WORK ORDER: Write out the data below in full, please. Keep every character as given.

Extracted data entries:

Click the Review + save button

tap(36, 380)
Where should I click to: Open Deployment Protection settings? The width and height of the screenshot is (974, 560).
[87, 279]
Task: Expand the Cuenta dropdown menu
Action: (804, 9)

EXERCISE RESPONSE:
Click the Review + save button

tap(36, 380)
Where should I click to: Open Deployment Protection settings? The width and height of the screenshot is (974, 560).
[87, 279]
Task: Expand the Cuenta dropdown menu
Action: (804, 9)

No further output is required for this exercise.